> [Page]
I am impressed because I find Brits generally very friendly people – about as accommodating as Japanese people in helping strangers find their way. Whether it is apologizing for accidentally touching you as they whisk by, or offering assistance when they see you struggling with your luggage, or pointing you in the right direction when you are lost, the charm of Londoners is there.

The other bit that impresses is the seemingly strong bond of its people to the country’s history and heritage. It is something that many cultures around the world appear to be slowly losing as its people adopt a more contemporary lifestyle.

I was told that the general weather in London is mostly gloomy for most of the year. I was also told that the period we chose to visit London would likely be the peak of Summer (though I always of summer as being at least a couple of months not weeks). The following is a diary of the eight days we were in London – summer of 2012.

Day one: Arrived at Heathrow Airport Terminal 3. Our CX flight landed in London on schedule. While there was a long line of arrivals at the Immigration counter (we were on row 6 when we queued up) the processing was very efficient. We were out at the luggage carousels within 45 minutes after joining the immigration queue. I was expecting to be stuck there as I’ve always been when arriving at major airports like Beijing, Tokyo, San Francisco and Los Angeles. We eventually decided to board our first “Tube” ride. It was only when I looked at the “Tube Map” that I realized how complex the London public transport system was and how dwarfish, in comparison, was Tokyo’s train system. Despite this being our first trip to London, we found our hotel easy enough (after asking for directions twice). I distinctly remember my Paris adventure where I got lost more than a few times both inside the train and outside, just trying to find direction towards my hotel. My last surprise of the day was realizing that the sun set at past 8pm. I was told this is typical summer in London – very long days. Having traveled over 12 hours we decided to sleep off the trip and get ready for a hectic next day.


Day two: I booked the family for an out-of-town excursion – Windsor Castle, Bath and Stonehenge via Premium Tours. The coach (buses refer to public transport within the city whilst coaches are public transport that take you out of town) picked us up and hustled us to Victoria Station where we boarded a double decker coach. Gary, our tour guide, offered us tidbits of information about London’s history from ancient to modern civilization – it’s like a crash course in London history. My experience touring the grounds of Windsor Castle was comparable to the Palace of Versailles in France – lots of history I can barely remember. The decadence and opulence is mind boggling. Certainly I wondered if there gap between royalty and the poor at the time is comparable to our time. At one point I wondered if a thousand years from now, people in the future will think that the excesses of the 20th and 21st century would be viewed in much the same way. Lunch was ‘Fish and Chips’ at a local diner.

> [Task 1]
In the London travel diary, at which Heathrow terminal did the flight arrive?
The rows that follow have no connection to the travel diary above.

> [Supplied material]

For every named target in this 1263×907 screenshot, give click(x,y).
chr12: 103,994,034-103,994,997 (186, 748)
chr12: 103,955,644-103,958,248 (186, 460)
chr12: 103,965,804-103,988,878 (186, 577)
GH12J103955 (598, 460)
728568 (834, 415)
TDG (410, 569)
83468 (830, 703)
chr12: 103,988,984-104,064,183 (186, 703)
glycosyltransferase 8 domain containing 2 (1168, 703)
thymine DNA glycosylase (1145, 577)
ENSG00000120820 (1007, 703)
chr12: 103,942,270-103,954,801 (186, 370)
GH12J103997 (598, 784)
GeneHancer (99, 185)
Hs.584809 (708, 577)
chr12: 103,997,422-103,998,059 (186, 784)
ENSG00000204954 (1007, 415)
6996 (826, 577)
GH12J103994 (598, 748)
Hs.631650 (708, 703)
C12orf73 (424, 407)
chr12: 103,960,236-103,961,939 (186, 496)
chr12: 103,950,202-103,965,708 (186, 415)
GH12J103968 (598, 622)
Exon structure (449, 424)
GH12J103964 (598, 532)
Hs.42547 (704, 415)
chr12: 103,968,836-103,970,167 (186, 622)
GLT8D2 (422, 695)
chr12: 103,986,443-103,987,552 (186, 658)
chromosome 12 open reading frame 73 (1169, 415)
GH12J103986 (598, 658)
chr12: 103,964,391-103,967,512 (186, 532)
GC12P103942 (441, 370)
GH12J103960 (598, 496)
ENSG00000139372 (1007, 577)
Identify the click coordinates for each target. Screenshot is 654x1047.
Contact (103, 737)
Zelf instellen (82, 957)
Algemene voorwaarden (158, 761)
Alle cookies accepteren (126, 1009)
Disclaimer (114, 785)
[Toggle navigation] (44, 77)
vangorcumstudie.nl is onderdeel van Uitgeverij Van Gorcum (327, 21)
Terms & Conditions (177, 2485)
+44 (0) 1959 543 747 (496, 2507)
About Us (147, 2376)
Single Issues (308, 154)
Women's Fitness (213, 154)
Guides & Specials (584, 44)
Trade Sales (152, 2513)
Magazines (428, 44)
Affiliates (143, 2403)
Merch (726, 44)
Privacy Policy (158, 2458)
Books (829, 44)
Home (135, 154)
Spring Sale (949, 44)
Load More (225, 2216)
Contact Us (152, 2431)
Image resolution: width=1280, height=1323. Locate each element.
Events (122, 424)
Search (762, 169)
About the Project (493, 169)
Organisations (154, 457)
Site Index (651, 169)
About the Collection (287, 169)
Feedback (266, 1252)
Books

> [Task 2]
Arrange the rows as a JSON list of strings, one string per line and no blank lines. Start at the first line of the rows and end with the line containing "chr12: 103,986,443-103,987,552 (186, 658)".

> [Correct answer 1]
Terminal 3.

> [Correct answer 2]
[
  "For every named target in this 1263×907 screenshot, give click(x,y).",
  "chr12: 103,994,034-103,994,997 (186, 748)",
  "chr12: 103,955,644-103,958,248 (186, 460)",
  "chr12: 103,965,804-103,988,878 (186, 577)",
  "GH12J103955 (598, 460)",
  "728568 (834, 415)",
  "TDG (410, 569)",
  "83468 (830, 703)",
  "chr12: 103,988,984-104,064,183 (186, 703)",
  "glycosyltransferase 8 domain containing 2 (1168, 703)",
  "thymine DNA glycosylase (1145, 577)",
  "ENSG00000120820 (1007, 703)",
  "chr12: 103,942,270-103,954,801 (186, 370)",
  "GH12J103997 (598, 784)",
  "GeneHancer (99, 185)",
  "Hs.584809 (708, 577)",
  "chr12: 103,997,422-103,998,059 (186, 784)",
  "ENSG00000204954 (1007, 415)",
  "6996 (826, 577)",
  "GH12J103994 (598, 748)",
  "Hs.631650 (708, 703)",
  "C12orf73 (424, 407)",
  "chr12: 103,960,236-103,961,939 (186, 496)",
  "chr12: 103,950,202-103,965,708 (186, 415)",
  "GH12J103968 (598, 622)",
  "Exon structure (449, 424)",
  "GH12J103964 (598, 532)",
  "Hs.42547 (704, 415)",
  "chr12: 103,968,836-103,970,167 (186, 622)",
  "GLT8D2 (422, 695)",
  "chr12: 103,986,443-103,987,552 (186, 658)"
]